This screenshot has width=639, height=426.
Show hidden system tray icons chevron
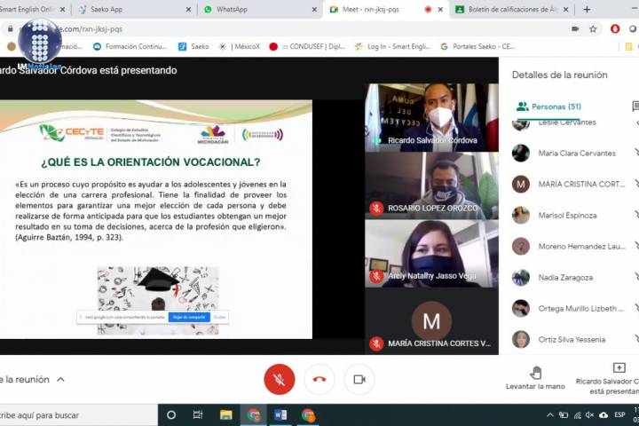[563, 414]
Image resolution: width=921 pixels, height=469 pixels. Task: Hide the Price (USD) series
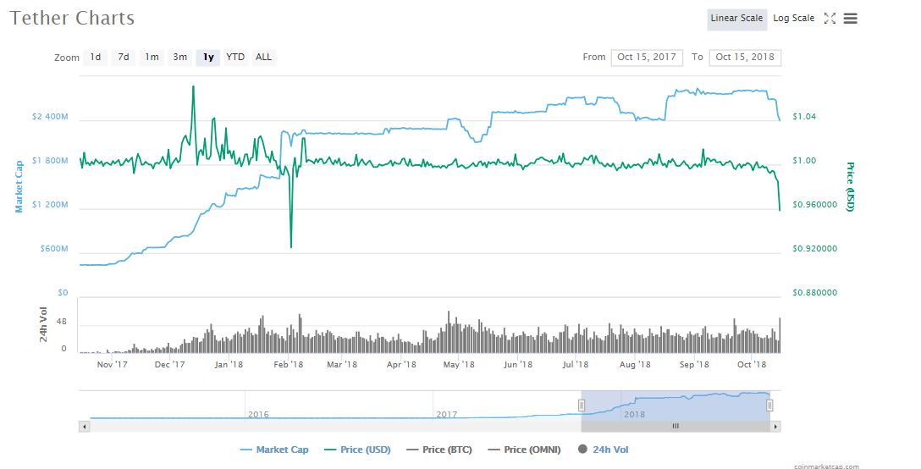[x=357, y=450]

What you will do: Return the listing above unaltered, omitting its pictures.

Solution to the exercise:
This screenshot has width=639, height=426.
Show hidden system tray icons chevron
[563, 414]
Image resolution: width=921 pixels, height=469 pixels. Task: Hide the Price (USD) series
[x=357, y=450]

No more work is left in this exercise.